▸ Assignment: What you give back should be only the lines from the one holding "Task: Click the fullscreen toggle icon" through the final line of the records, each reproduced exactly.

======== Study material ========

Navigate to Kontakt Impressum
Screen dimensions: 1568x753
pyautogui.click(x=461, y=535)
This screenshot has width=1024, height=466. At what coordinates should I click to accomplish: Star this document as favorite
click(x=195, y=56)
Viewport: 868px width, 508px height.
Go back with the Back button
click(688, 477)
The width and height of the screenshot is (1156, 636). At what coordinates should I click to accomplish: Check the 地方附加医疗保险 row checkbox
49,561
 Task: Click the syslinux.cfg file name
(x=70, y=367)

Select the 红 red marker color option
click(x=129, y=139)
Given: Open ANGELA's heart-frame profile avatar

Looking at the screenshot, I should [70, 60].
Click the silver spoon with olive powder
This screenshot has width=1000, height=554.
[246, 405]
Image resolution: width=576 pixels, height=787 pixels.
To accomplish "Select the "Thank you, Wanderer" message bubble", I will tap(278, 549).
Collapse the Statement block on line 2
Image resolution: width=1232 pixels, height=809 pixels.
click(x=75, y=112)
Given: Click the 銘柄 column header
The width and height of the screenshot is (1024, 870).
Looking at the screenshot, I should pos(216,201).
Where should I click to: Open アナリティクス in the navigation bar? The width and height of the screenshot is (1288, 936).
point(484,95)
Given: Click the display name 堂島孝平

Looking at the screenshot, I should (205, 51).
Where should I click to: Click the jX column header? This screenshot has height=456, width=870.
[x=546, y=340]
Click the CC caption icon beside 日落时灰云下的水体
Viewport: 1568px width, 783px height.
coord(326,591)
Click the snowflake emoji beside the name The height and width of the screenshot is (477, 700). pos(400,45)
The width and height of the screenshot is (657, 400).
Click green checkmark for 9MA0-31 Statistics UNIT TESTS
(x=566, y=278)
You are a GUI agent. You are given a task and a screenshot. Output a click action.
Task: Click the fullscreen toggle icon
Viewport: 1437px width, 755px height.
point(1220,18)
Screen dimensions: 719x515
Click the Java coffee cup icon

========

▸ Task result:
Task: Click the fullscreen toggle icon
Viewport: 1437px width, 755px height.
point(1220,18)
Screen dimensions: 719x515
Click the Java coffee cup icon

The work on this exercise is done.